Lord Roose arrancó un trocito de corteza de pan y se lo comió.
—Hosteen y Aenys están destrozados.
—Pues que vayan a buscarlos si quieren.
—Lord Wyman se culpa de lo sucedido. A juzgar por sus lloriqueos, parece que le había cogido mucho cariño a Rhaegar.
Lord Ramsay se estaba enfureciendo. Hediondo se lo notaba en la boca, en su manera de fruncir los gruesos labios, en cómo le resaltaban los tendones del cuello.
—Ese par de idiotas tendría que haberse quedado con Manderly.
—La litera de lord Wyman va a paso de tortuga. —Roose Bolton se encogió de hombros—. Además, la salud y la corpulencia de su señoría solo le permiten viajar durante unas pocas horas cada día, con paradas muy frecuentes para comer.
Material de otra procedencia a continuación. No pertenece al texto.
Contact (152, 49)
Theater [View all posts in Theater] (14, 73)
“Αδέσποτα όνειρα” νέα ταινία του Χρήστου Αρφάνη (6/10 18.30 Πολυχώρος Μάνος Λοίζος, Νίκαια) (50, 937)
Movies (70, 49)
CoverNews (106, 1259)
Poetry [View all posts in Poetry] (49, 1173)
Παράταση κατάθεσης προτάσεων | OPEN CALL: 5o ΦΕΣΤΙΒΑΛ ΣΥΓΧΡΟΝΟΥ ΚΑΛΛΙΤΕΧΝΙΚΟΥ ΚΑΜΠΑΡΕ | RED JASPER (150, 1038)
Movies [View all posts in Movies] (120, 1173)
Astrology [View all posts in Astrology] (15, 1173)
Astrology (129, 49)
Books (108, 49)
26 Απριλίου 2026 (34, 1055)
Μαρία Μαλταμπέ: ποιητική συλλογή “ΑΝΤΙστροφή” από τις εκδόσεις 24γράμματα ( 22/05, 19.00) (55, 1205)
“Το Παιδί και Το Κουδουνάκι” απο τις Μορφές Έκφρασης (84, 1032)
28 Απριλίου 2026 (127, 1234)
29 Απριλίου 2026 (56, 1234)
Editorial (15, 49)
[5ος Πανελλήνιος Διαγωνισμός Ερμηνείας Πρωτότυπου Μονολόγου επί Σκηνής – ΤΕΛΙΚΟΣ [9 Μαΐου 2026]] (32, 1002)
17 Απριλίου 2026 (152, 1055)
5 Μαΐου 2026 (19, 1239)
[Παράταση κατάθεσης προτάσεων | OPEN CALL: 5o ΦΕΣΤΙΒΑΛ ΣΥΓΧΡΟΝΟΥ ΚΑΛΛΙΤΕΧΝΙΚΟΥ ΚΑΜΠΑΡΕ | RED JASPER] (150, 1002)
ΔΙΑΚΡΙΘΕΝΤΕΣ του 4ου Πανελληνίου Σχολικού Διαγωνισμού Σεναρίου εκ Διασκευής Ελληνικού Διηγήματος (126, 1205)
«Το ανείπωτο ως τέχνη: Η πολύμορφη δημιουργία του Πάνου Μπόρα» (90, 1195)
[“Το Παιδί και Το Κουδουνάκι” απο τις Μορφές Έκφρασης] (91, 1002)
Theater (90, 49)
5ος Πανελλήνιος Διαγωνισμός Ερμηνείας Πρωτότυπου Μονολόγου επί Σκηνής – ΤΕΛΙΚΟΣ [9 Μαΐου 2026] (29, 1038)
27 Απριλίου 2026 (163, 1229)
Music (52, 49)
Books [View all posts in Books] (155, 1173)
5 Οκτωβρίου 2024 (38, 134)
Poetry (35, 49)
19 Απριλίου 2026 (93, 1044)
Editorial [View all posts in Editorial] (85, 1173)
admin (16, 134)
Los Frey estaban deseosos de llegar a Fuerte Túmulo para reencontrarse con su familia; es normal que se adelantaran.
—Si es que se adelantaron. ¿Crees lo que dice Manderly?
—¿A ti qué te parece? —Los ojos claros de su padre centellearon—. De todos modos, su señoría parece muy alterado.
—No tanto como para perder el apetito. Lord Cerdo debe de haberse traído la mitad de las provisiones de Puerto Blanco.
—Cuarenta carromatos llenos de comida: toneles de vino e hidromiel, barriles de lampreas recién pescadas, un rebaño de cabras, una piara de un centenar de cabezas, cajones de ostras y cangrejos, un bacalao monstruoso… puede que no te hayas dado cuenta, pero a lord Wyman le gusta comer.
—De lo que me he dado cuenta es de que no ha traído rehenes.
—Sí, yo también me he fijado.
—¿Qué piensas hacer?
—No encuentro solución buena. —Lord Roose cogió una jarra vacía, la limpió con el mantel y la llenó de una frasca —Por lo visto, Manderly no es el único que organiza banquetes.